Substitute "Timber Cabins" for "Log Cabins" and repeat the rows beginning at the line that has "Beach Balls (80, 755)" and stopping after the line that has "Barn Portfolio (695, 220)", with everything else unchanged and the pictures left out.

>> begin Data supplied

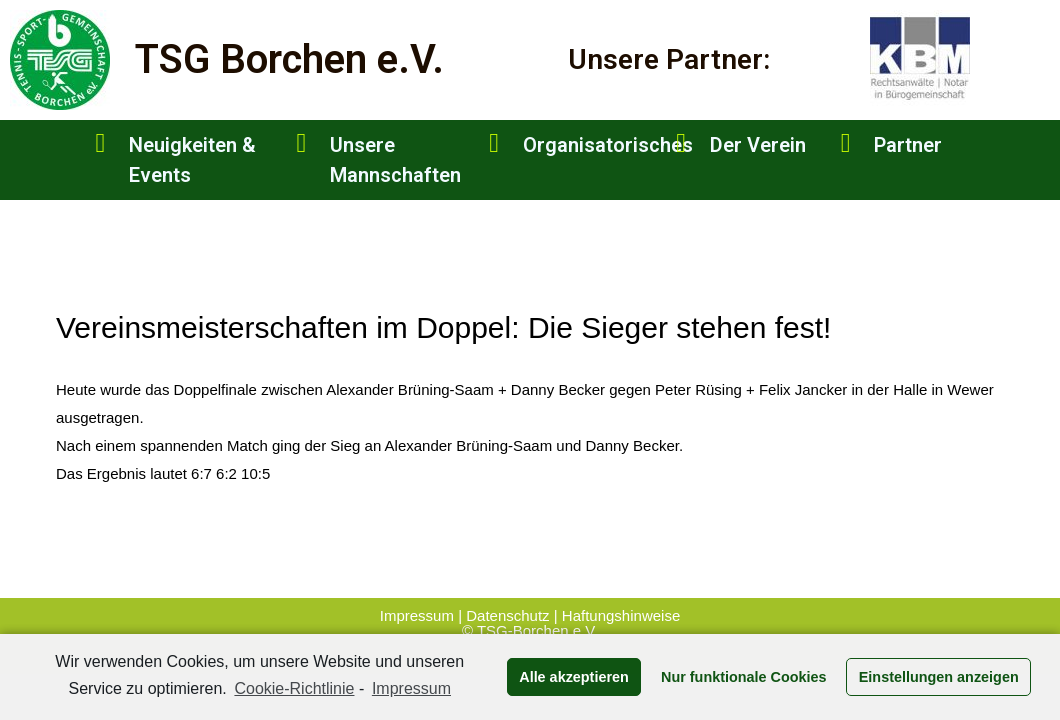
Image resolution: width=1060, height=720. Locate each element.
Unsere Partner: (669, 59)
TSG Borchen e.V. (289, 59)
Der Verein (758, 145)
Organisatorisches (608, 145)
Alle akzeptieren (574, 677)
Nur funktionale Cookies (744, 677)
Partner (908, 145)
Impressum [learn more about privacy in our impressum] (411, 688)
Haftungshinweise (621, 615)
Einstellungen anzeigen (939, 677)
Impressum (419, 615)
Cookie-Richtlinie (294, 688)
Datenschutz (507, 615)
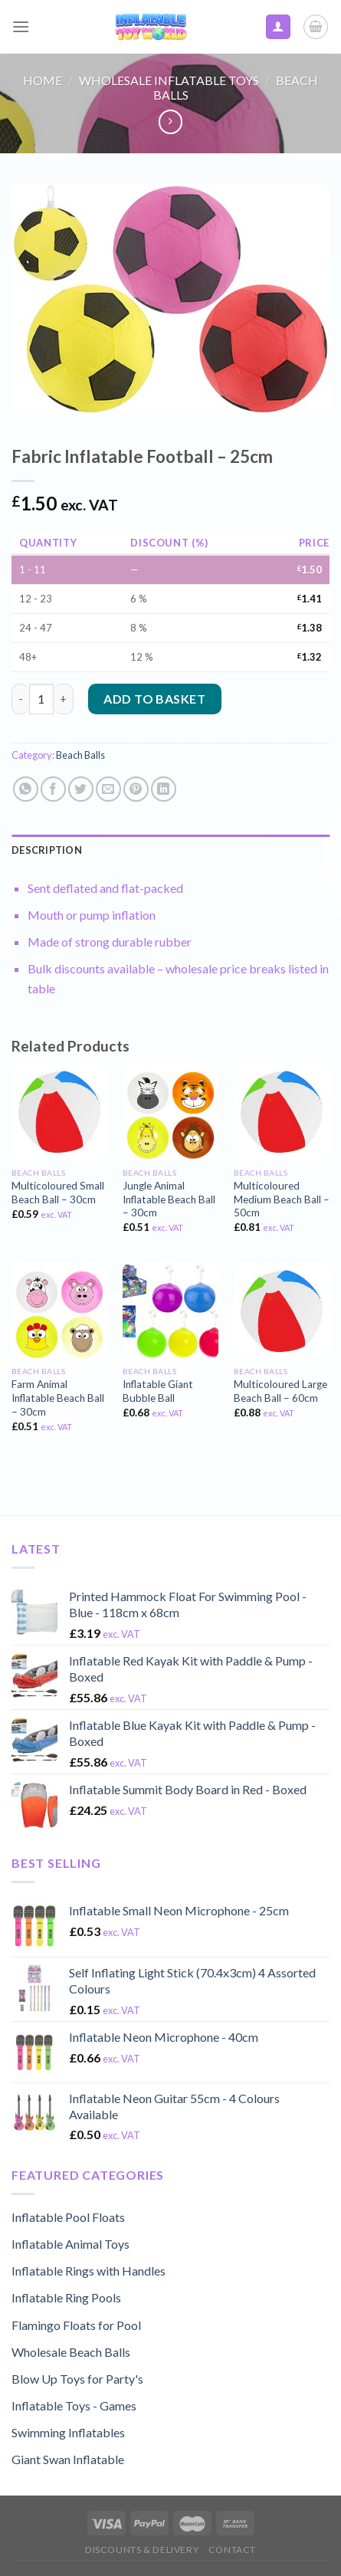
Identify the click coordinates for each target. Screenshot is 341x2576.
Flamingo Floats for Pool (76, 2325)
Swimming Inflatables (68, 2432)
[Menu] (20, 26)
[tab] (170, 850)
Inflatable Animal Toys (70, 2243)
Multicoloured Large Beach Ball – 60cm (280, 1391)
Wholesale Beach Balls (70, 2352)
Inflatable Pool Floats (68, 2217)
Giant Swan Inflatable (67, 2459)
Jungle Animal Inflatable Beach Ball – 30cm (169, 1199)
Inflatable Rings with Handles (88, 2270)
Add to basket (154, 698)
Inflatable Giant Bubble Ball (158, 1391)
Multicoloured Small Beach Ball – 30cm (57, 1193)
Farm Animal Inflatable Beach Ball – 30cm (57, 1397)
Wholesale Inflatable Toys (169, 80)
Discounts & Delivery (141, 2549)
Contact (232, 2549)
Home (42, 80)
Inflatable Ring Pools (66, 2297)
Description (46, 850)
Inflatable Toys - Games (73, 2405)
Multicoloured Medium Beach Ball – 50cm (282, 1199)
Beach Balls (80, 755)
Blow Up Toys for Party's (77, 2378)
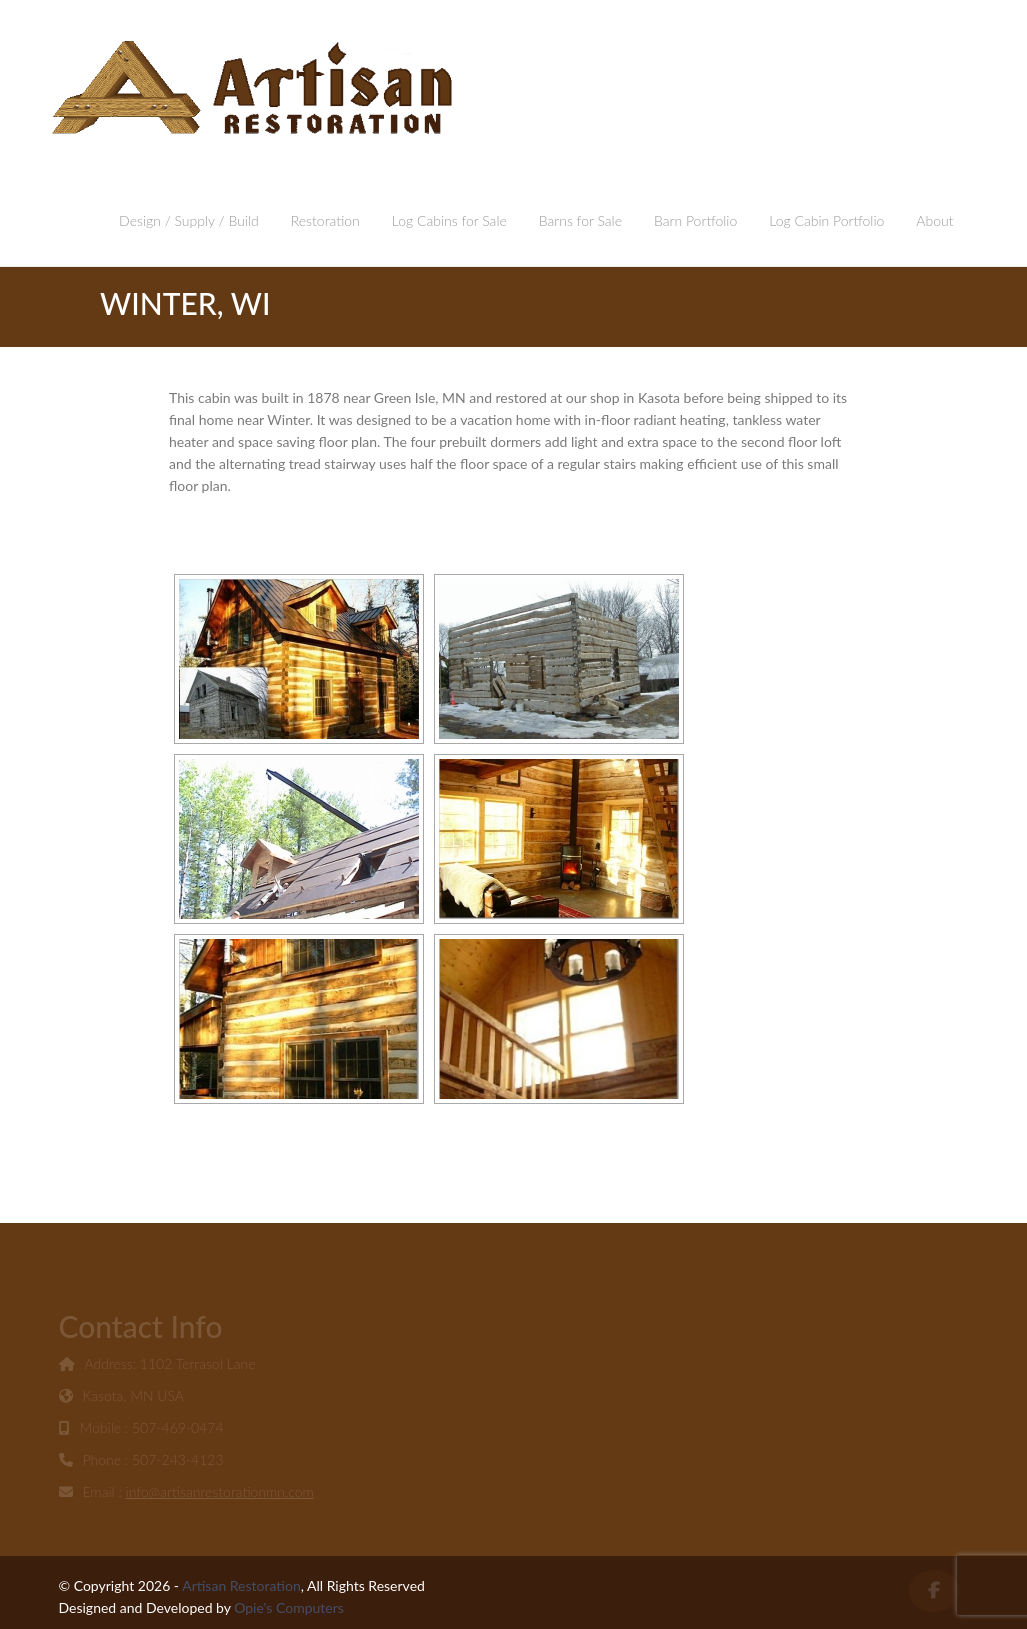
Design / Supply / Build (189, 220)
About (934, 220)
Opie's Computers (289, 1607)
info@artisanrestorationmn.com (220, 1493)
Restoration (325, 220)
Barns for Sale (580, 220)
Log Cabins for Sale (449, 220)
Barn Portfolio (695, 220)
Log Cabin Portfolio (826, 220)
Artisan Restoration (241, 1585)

>> end Data supplied
>> begin Data supplied

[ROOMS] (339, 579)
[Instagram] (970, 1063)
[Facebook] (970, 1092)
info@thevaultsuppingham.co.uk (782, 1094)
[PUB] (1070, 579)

>> end Data supplied

### Answer to the task:
Beach Balls (80, 755)
Blow Up Toys for Party's (77, 2378)
Design / Supply / Build (189, 220)
About (934, 220)
Opie's Computers (289, 1607)
info@artisanrestorationmn.com (220, 1493)
Restoration (325, 220)
Barns for Sale (580, 220)
Timber Cabins for Sale (449, 220)
Barn Portfolio (695, 220)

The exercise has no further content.